# E.N. Publishing's Massive "New Server Celebration" Sale



## Morrus (Jan 28, 2005)

[imager]http://www.enworld.org/images/enpsale.gif[/imager]To celebrate the move to the new server, E.N. Publishing is offering the majority of our back catalog of products at 1/3 of the list price (or a discount of 66%!)!
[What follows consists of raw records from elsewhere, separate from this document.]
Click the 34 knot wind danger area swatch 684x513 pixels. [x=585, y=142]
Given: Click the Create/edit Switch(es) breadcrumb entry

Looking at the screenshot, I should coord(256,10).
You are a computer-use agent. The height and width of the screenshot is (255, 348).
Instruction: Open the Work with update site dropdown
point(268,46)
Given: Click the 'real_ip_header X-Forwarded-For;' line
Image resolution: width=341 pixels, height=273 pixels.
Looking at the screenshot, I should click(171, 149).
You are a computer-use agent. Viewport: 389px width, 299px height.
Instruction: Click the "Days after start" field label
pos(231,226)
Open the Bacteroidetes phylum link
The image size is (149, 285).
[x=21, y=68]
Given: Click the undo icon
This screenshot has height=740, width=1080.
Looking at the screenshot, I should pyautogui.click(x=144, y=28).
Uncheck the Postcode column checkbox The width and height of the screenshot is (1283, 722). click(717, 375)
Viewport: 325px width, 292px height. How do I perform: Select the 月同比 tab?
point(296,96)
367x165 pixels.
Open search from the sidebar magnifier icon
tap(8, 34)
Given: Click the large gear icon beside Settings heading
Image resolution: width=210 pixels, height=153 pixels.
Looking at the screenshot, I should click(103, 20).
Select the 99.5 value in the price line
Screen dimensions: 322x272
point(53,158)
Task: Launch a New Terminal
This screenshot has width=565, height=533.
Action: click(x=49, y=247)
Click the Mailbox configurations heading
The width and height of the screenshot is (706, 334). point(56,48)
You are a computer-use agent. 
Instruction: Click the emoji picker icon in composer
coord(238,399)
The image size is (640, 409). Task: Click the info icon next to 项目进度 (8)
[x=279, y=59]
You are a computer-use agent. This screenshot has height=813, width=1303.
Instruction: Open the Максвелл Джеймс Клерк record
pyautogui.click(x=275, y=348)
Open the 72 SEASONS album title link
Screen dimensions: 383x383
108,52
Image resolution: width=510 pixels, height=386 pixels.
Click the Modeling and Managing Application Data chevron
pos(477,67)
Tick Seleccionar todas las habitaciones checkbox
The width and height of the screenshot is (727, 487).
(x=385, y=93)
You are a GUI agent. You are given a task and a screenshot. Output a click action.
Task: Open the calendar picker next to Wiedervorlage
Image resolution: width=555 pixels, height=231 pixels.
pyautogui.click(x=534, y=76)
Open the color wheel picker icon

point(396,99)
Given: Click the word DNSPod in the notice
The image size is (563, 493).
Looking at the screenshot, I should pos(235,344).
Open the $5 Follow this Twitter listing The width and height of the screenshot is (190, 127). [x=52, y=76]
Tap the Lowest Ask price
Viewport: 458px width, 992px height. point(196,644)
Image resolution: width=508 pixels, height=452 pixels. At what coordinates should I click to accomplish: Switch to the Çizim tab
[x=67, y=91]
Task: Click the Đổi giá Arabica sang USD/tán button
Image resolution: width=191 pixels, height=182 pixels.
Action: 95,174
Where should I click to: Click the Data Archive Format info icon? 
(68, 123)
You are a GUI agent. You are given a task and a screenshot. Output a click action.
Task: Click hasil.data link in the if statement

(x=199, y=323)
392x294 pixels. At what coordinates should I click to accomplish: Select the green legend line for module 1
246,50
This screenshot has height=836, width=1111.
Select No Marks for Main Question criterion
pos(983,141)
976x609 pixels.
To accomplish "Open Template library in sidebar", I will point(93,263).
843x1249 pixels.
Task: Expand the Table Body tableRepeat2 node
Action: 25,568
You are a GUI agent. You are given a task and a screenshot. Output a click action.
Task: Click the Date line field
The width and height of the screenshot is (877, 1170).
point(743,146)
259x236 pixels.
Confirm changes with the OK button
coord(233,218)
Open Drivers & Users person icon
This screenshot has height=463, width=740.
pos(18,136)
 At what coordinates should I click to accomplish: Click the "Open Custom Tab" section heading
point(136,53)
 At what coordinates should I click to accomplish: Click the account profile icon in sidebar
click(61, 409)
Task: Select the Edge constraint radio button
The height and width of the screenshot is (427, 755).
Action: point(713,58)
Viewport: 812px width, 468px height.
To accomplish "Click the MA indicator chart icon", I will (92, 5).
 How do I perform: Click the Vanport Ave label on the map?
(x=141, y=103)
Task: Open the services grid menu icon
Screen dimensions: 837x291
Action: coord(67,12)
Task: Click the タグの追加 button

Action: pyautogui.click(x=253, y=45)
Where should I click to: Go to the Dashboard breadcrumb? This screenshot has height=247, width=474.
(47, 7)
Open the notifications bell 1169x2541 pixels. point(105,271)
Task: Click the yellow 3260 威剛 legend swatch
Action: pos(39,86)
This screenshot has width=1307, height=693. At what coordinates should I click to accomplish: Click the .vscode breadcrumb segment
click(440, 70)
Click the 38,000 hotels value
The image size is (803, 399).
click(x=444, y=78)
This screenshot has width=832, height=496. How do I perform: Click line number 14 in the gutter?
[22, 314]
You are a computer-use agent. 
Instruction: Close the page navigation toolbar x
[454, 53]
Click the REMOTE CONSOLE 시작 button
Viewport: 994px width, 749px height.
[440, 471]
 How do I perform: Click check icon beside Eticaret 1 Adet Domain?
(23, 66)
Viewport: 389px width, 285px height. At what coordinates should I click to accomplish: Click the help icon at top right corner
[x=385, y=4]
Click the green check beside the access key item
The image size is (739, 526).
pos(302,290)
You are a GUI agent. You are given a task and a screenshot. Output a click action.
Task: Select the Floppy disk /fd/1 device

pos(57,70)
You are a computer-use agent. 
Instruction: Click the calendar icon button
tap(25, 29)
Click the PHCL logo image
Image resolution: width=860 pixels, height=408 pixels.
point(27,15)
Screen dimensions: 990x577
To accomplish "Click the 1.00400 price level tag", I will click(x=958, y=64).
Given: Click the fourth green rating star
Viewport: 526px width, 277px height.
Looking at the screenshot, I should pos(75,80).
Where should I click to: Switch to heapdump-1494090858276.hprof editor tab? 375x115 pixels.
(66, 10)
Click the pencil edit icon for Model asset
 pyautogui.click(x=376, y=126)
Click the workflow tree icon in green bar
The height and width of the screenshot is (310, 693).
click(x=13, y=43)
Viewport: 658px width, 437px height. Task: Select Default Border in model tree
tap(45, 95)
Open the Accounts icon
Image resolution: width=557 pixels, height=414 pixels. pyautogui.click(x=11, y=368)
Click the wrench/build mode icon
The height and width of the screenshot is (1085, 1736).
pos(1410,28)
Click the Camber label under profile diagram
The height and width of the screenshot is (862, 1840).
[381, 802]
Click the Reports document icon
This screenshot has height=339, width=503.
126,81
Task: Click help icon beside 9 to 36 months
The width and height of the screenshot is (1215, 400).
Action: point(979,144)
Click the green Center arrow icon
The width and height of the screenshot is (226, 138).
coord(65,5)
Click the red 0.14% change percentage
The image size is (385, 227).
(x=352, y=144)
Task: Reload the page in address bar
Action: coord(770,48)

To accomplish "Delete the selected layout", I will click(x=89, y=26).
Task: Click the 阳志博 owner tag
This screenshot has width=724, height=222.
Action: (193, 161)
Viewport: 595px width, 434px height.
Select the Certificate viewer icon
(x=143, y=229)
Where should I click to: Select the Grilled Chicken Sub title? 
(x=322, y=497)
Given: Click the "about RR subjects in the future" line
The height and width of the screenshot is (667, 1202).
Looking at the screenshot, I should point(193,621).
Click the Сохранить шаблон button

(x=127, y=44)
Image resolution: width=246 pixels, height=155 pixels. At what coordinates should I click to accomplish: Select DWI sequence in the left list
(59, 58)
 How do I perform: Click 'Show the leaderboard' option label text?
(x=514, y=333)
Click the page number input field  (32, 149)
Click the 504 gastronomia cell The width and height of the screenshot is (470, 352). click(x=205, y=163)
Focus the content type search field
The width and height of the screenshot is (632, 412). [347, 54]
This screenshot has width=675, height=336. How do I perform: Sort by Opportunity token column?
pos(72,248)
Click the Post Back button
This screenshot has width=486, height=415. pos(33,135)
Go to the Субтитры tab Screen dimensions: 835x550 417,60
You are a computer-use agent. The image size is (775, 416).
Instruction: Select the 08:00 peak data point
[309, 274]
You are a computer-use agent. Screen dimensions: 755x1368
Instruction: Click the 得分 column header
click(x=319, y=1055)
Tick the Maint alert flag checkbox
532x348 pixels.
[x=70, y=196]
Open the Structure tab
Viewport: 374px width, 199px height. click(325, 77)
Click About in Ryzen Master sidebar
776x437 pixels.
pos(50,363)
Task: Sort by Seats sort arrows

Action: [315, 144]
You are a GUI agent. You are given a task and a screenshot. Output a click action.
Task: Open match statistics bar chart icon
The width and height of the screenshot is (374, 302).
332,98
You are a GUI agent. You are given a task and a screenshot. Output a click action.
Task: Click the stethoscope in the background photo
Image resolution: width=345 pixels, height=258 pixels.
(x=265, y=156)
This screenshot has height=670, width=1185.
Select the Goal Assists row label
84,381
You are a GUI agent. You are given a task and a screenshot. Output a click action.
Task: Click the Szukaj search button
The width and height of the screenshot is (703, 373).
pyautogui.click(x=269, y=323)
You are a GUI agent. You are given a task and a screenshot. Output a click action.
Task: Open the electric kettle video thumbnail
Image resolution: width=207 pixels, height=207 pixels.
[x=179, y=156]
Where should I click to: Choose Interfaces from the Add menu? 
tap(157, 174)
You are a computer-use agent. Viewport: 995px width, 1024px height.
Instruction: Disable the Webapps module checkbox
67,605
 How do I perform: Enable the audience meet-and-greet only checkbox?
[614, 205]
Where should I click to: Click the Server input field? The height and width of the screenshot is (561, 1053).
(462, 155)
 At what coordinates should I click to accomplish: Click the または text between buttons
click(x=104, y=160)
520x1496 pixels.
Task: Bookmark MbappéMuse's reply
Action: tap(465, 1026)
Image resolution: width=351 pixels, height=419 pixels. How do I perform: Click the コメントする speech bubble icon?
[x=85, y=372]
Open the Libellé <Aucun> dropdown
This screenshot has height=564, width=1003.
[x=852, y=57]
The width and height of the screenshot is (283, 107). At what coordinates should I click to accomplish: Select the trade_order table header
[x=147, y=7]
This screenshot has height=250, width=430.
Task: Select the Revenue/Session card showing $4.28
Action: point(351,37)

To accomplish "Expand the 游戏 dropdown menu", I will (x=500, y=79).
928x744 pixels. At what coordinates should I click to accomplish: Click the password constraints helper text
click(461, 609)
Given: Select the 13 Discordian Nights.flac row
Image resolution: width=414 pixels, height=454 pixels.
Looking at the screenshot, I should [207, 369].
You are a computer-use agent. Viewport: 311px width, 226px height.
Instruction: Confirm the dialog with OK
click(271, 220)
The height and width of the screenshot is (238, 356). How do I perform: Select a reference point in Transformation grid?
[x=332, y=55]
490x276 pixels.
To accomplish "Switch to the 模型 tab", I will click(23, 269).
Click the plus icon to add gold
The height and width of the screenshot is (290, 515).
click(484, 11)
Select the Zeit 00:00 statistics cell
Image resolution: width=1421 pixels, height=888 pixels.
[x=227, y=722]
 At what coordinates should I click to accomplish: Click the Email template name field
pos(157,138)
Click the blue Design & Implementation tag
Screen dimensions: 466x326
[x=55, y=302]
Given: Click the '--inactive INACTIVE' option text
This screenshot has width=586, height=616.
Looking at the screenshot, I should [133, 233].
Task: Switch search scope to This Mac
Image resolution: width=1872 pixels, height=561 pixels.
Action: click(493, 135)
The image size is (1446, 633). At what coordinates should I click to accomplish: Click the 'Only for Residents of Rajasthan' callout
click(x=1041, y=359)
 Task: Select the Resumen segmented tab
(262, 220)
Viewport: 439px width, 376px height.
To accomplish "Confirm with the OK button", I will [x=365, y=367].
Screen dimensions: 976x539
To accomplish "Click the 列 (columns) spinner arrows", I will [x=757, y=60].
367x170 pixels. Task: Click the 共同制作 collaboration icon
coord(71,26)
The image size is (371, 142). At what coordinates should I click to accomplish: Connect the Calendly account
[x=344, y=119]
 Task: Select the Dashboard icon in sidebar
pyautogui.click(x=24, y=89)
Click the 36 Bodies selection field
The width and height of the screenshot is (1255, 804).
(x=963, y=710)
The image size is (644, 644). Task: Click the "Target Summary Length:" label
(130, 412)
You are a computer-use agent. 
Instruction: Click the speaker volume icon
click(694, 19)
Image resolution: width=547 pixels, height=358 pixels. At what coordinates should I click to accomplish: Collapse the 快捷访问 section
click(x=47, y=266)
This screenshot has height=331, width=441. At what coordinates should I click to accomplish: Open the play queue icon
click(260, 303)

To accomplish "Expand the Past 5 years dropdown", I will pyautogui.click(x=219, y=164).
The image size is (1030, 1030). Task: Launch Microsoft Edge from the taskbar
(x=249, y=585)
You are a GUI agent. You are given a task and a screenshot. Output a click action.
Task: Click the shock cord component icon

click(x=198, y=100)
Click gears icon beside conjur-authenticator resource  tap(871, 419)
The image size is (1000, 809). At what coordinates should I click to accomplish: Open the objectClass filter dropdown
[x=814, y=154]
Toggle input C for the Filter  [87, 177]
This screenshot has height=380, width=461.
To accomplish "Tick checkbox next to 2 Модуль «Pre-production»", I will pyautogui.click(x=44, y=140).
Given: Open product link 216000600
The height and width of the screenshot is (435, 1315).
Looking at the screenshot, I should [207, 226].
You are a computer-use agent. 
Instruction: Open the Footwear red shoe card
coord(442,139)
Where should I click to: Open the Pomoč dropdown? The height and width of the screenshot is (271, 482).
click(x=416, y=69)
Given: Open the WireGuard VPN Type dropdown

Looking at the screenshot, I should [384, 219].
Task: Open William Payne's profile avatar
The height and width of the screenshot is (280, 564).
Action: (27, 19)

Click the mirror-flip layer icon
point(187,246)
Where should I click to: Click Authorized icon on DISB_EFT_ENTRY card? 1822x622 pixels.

For a limited time only, this is your chance to save over $80 on a variety of top-rated E.N. Publishing products from our on-line store.





 Arcane Strife - $2.32
BlackHammer Firearms 1 - $0.49
BlackHammer Firearms 2 - $0.83
Crimson Contracts: The Assassin's Manfesto - $3.00
Crystalmancy: The Power of Gems - $2.13
Deadly Games - $2.65
E.N. Arsenal Spiked Chain - 1.65
Everyone Else - $2.33
Four Color to Fantasy: Modern d20 Superhero Toolkit - $2.65
Librum Equitis Compiled - $3.32
Librum Equitis Vol 2 - $1.00
Powers That Be: City Council - $2.32
Quick Shots: Mission File Alpha - $2.13
Secrets of Theurgy - $0.92
Steam & Steel: A Guide to Fantasy Steamworks - $2.65
Thee Compleat Librum ov Gar'Udok's Necromantic Artes - $2.32
Three Arrows for the King: The Archer's Guide - $2.13
Tournaments, Fairs & Taverns - $2.32
Wild Spellcraft - $2.32


----------



## Red Spire Press (Jan 28, 2005)

Do you have any alternative vendors? I've been personally interested in picking up some EN Publishing material for my own games, but the RPG Now store simply does not work for Canadian customers. I use a major credit card from Canada's largest bank but have never been able to make it through one of their checkouts. When I try and contact sutomer service, their replies are either belligerent or nonexistent. This has been the case for at least the last 6 months. Cheers.


----------



## Morrus (Jan 28, 2005)

Can you use PayPal?  If so, we can probably work out something as a one-off.


----------



## Red Spire Press (Jan 28, 2005)

I could use Paypal but it would be nice if the store actually resolved their ecommerce issues. I had the same probloem when trying to purchase my comm. supporter account last year and ended up having to use PayPal.


----------



## Wasgo (Jan 28, 2005)

I'm a Canadian and I use it all the time. Not sure what particular problem you're having. I'd check with your credit card company.


----------



## Red Spire Press (Jan 28, 2005)

Wasgo said:
			
		

> I'm a Canadian and I use it all the time. Not sure what particular problem you're having. I'd check with your credit card company.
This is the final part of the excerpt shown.